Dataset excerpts

━━━━━━

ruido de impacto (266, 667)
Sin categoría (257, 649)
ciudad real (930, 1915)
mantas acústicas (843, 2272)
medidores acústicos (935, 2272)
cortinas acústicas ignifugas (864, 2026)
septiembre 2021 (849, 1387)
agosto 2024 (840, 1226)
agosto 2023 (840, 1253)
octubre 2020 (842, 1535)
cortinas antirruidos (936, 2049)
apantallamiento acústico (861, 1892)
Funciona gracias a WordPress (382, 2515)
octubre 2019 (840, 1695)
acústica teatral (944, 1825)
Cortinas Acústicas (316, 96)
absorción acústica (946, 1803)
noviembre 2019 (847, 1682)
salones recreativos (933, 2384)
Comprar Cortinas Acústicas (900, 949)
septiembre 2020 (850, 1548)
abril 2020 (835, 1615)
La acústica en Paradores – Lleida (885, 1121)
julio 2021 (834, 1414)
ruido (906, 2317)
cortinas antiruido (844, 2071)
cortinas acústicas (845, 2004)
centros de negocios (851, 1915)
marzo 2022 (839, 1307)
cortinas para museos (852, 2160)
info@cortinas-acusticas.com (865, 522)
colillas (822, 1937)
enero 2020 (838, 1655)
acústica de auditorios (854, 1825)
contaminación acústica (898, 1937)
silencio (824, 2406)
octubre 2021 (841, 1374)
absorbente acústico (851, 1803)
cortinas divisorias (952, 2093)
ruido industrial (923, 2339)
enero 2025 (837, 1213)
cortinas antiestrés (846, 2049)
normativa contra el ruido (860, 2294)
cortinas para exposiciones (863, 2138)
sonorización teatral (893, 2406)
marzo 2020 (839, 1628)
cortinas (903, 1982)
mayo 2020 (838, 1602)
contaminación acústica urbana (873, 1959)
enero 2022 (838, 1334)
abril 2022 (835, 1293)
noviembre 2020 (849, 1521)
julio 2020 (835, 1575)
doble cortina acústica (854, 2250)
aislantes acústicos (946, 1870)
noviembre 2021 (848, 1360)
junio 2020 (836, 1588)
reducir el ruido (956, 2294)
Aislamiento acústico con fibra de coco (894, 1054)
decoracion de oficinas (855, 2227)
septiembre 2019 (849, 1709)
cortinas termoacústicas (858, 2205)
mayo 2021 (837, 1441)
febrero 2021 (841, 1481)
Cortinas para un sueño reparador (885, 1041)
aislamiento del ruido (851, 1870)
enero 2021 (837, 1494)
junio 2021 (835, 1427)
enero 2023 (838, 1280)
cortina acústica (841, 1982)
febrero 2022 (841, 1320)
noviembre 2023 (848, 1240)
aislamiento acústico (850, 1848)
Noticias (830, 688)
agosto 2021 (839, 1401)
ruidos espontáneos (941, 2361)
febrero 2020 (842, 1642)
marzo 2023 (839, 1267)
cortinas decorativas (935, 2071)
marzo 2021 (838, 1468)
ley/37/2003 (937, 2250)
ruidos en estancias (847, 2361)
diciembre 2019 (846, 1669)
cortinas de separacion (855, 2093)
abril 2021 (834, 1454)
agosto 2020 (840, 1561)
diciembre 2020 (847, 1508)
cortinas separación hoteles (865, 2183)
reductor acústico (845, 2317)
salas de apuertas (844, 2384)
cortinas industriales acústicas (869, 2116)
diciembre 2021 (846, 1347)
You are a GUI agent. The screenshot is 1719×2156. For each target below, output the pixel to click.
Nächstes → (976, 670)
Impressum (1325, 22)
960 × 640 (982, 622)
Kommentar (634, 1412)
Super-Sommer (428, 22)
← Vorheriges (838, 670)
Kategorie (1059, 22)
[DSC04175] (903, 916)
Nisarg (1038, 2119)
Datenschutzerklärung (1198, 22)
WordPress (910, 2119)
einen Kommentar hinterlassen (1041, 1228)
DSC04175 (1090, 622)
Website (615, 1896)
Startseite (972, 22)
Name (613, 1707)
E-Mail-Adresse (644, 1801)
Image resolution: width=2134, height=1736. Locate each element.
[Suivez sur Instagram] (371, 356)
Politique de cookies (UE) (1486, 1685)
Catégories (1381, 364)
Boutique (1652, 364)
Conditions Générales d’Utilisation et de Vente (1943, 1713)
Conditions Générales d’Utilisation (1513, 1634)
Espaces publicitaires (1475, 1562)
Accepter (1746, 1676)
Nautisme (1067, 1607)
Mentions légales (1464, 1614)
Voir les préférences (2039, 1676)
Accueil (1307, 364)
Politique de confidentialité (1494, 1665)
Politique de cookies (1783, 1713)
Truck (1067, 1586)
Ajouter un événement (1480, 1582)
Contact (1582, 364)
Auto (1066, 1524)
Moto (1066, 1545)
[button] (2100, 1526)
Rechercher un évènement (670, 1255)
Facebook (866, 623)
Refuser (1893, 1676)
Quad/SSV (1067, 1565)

━━━━━━

ABOUT THIS EXERCISE →
Which lines hold the string "each"? Copy all of them from the data above.

WRITTEN RESPONSE →
You are a GUI agent. The screenshot is 1719×2156. For each target below, output the pixel to click.
Image resolution: width=2134, height=1736. Locate each element.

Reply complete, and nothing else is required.